TASK —
Please collect every line of the data below that contains the string "label".

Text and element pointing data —
>>>>>

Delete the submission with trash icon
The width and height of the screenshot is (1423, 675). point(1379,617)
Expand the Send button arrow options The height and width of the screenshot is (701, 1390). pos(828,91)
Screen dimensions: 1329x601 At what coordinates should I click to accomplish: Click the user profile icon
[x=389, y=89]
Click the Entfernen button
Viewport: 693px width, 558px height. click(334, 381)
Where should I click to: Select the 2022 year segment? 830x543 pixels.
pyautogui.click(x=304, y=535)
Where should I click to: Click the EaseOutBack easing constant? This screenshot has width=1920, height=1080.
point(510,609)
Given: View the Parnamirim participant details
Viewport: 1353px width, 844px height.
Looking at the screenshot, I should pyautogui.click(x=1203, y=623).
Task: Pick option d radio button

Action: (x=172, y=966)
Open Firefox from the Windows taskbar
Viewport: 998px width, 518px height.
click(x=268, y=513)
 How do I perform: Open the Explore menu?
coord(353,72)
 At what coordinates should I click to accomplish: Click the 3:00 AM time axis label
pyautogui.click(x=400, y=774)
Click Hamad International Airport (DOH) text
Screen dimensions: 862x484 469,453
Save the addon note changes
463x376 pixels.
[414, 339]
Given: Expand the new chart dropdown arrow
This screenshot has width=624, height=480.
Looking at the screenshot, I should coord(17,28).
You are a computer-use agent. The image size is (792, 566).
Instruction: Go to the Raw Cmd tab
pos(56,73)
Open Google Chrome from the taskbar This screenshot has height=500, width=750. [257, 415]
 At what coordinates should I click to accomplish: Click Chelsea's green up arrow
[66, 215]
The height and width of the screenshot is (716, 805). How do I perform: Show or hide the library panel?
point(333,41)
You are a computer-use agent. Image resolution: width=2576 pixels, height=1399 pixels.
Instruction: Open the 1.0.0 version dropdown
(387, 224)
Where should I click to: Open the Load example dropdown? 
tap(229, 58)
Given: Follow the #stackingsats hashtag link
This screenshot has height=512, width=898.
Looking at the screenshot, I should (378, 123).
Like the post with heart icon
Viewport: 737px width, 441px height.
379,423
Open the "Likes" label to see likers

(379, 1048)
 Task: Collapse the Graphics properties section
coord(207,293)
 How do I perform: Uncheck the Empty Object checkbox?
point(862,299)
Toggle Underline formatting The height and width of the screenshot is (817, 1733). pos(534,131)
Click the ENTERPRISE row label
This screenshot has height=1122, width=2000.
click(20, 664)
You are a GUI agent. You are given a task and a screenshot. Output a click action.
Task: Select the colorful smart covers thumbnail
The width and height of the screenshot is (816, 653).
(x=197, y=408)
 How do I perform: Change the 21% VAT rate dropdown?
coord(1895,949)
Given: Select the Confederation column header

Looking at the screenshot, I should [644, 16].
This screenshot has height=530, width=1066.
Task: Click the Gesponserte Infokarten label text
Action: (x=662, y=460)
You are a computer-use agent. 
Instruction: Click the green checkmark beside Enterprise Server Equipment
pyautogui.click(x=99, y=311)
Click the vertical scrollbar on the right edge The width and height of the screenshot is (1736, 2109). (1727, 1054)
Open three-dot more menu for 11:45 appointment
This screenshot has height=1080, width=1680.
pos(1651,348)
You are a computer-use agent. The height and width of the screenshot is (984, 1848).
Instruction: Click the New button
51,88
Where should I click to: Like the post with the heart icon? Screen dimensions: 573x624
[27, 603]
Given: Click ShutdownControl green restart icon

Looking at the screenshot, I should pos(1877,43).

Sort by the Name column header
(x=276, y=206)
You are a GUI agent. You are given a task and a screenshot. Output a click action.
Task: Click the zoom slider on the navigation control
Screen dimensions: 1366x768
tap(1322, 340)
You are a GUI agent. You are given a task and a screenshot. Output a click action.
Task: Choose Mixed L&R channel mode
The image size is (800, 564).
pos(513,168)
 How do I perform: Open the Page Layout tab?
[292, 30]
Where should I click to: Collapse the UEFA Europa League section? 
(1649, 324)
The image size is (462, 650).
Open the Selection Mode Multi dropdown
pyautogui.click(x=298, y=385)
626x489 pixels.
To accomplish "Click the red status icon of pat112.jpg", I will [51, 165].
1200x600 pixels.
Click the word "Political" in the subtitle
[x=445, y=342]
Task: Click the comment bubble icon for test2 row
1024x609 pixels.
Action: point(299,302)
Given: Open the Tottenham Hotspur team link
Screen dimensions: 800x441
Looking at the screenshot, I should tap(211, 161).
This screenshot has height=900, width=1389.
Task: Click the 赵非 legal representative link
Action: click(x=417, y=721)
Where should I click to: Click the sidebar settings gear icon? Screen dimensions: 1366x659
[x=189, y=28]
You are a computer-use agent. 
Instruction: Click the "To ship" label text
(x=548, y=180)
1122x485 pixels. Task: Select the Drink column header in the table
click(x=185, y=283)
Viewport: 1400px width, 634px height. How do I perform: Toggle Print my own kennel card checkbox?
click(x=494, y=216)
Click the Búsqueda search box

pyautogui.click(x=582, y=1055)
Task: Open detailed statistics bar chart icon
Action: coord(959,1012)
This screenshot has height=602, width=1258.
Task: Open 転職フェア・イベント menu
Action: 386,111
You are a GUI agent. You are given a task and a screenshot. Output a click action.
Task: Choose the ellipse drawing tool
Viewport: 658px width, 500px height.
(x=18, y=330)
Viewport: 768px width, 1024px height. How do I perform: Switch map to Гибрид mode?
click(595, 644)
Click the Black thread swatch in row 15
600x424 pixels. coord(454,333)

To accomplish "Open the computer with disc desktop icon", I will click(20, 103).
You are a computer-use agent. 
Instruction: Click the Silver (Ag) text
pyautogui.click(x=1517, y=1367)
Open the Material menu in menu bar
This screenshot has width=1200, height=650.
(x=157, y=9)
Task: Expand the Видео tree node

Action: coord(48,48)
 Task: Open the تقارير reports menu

<<<<<

WORKED SOLUTION —
 At what coordinates should I click to accomplish: Click the 3:00 AM time axis label
Open the "Likes" label to see likers
Click the ENTERPRISE row label
Task: Click the Gesponserte Infokarten label text
Instruction: Click the "To ship" label text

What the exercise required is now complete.